Der Punkt mit den Spiegeln leuchtet ein.

 

Das mit dem Auspuff ist aber leider komplett falsch, siehe oben 90,- ohne Punkt wegen Beeinträchtigung der Umwelt und erloschene Betriebserlaubnis, wenn man ihn wissentlich ohne db Eater betreibt. Vorsatz kann dazu kommen, muß nicht. Unterbindung der Weiterfahrt ist zwar unverhältnismäßig wird aber gelegentlich praktiziert. Kann sich anschließend dagegen wehren und wird auch recht bekommen. Hilft dir vor Ort aber nicht weiter.

 

db Eater unterm Fahren verloren, also unwissentlich mit erloschene Betriebserlaubnis unterwegs kostet übrigens nur 20,- laut Nr. 219 Bußgeldkatalog.

 

50,- kostet die erloschene Betriebserlaubnis, dann darf aber keine Beeinträchtigung der Verkehrssicherheit konstruiert werden können, sonst wieder Nr. 214 a oder Beeinträchtigung der Umwelt bestanden haben, sonst Nr. 214 b.
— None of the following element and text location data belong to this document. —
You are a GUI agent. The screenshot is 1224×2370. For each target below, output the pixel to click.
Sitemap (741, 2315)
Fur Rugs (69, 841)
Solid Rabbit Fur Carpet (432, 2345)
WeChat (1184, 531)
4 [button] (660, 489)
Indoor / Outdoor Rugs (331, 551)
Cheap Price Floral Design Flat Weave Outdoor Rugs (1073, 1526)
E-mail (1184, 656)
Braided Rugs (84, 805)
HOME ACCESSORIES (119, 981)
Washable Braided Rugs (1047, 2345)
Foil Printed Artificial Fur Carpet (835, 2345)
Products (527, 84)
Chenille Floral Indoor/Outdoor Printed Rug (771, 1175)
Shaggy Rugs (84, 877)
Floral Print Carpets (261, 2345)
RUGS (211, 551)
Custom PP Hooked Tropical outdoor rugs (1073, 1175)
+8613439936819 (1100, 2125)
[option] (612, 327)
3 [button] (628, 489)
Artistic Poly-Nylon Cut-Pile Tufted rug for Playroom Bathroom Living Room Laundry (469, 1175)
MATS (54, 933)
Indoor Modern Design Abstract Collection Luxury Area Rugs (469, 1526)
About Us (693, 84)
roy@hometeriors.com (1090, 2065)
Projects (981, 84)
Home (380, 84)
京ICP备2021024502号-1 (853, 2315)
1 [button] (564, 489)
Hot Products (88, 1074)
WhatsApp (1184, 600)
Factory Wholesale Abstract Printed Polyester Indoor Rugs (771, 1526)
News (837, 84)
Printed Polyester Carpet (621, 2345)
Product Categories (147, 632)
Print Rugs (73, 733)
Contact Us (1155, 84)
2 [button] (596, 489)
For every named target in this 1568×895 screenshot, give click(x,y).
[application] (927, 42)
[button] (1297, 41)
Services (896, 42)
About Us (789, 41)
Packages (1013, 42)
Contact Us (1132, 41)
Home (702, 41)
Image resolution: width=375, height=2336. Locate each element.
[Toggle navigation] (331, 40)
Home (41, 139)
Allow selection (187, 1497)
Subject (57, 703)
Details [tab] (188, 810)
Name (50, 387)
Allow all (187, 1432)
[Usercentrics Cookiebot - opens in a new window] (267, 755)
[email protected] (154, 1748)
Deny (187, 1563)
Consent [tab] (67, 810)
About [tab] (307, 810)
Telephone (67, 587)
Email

Mit 50,- kommst lt. Bußgeldkatalog und Stvzo definitiv nicht davon bei ner Fahrt ohne eater oder zu lautem Auspuff, außer der Polizist kennt sich nicht aus und nimmt die goldene Mitte. Oder er ist einfach gnädig und drückt dir nicht den 214er rein, was aber eigentlich nicht richtig ist, wenn auch nett von ihm.


@ ride on

 

Ich hab die Links komplett übersehen, somit stimmt auch mein Posting bzgl. den 90,- nicht. Ich dachte laufend das wäre die Strafe allein, weil sie sich eben genau mit dem 214er deckt in der Höhe.

 

 

Mit "innerhalb der Griffe" wollte der nette Herr Beamte vermutlich nur die Lage der Spiegel beschreiben, nicht das sie generell nicht innerhalb der Griffe liegen dürfen.

Also unten und nach Innen gedreht, wobei ich bei nach außen gedrehten Spiegel wirklich gar nichts mehr sehen würde.